[Opening RECORDS FOR PROCESSING section]

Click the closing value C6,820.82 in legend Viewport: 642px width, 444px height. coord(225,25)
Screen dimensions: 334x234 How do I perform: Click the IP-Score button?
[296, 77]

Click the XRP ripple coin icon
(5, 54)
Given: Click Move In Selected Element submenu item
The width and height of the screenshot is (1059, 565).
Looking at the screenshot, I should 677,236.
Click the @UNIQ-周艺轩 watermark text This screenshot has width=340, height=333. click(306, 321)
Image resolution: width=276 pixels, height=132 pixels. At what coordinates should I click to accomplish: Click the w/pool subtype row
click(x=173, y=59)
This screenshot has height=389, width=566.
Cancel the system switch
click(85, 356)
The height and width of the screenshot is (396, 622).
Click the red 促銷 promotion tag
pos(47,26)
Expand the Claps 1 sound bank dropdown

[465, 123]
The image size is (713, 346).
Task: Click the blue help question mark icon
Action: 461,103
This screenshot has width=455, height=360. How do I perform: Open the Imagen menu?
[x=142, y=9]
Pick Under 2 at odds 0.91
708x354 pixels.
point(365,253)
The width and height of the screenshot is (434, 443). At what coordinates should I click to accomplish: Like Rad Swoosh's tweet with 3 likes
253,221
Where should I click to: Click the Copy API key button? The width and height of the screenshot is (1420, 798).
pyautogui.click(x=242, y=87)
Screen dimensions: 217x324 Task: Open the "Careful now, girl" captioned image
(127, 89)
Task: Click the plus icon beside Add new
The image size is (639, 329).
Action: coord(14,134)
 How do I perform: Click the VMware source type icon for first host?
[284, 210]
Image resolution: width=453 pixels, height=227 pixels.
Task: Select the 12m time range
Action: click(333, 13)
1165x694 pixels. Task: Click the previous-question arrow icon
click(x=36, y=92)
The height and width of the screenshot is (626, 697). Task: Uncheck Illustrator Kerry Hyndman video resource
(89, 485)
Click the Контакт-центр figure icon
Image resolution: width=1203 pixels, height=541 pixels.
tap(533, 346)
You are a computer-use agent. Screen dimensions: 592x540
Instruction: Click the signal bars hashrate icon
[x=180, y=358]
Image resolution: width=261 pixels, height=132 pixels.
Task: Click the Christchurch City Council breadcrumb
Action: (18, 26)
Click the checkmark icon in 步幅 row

[Closing RECORDS FOR PROCESSING section]

WHAT THE TASK ASKS
Retype all of the records so that every line matches the original exactly.

SOLVED PROBLEM
Click the closing value C6,820.82 in legend Viewport: 642px width, 444px height. coord(225,25)
Screen dimensions: 334x234 How do I perform: Click the IP-Score button?
[296, 77]

Click the XRP ripple coin icon
(5, 54)
Given: Click Move In Selected Element submenu item
The width and height of the screenshot is (1059, 565).
Looking at the screenshot, I should 677,236.
Click the @UNIQ-周艺轩 watermark text This screenshot has width=340, height=333. click(306, 321)
Image resolution: width=276 pixels, height=132 pixels. At what coordinates should I click to accomplish: Click the w/pool subtype row
click(x=173, y=59)
This screenshot has height=389, width=566.
Cancel the system switch
click(85, 356)
The height and width of the screenshot is (396, 622).
Click the red 促銷 promotion tag
pos(47,26)
Expand the Claps 1 sound bank dropdown

[465, 123]
The image size is (713, 346).
Task: Click the blue help question mark icon
Action: 461,103
This screenshot has width=455, height=360. How do I perform: Open the Imagen menu?
[x=142, y=9]
Pick Under 2 at odds 0.91
708x354 pixels.
point(365,253)
The width and height of the screenshot is (434, 443). At what coordinates should I click to accomplish: Like Rad Swoosh's tweet with 3 likes
253,221
Where should I click to: Click the Copy API key button? The width and height of the screenshot is (1420, 798).
pyautogui.click(x=242, y=87)
Screen dimensions: 217x324 Task: Open the "Careful now, girl" captioned image
(127, 89)
Task: Click the plus icon beside Add new
The image size is (639, 329).
Action: coord(14,134)
 How do I perform: Click the VMware source type icon for first host?
[284, 210]
Image resolution: width=453 pixels, height=227 pixels.
Task: Select the 12m time range
Action: click(333, 13)
1165x694 pixels. Task: Click the previous-question arrow icon
click(x=36, y=92)
The height and width of the screenshot is (626, 697). Task: Uncheck Illustrator Kerry Hyndman video resource
(89, 485)
Click the Контакт-центр figure icon
Image resolution: width=1203 pixels, height=541 pixels.
tap(533, 346)
You are a computer-use agent. Screen dimensions: 592x540
Instruction: Click the signal bars hashrate icon
[x=180, y=358]
Image resolution: width=261 pixels, height=132 pixels.
Task: Click the Christchurch City Council breadcrumb
Action: (18, 26)
Click the checkmark icon in 步幅 row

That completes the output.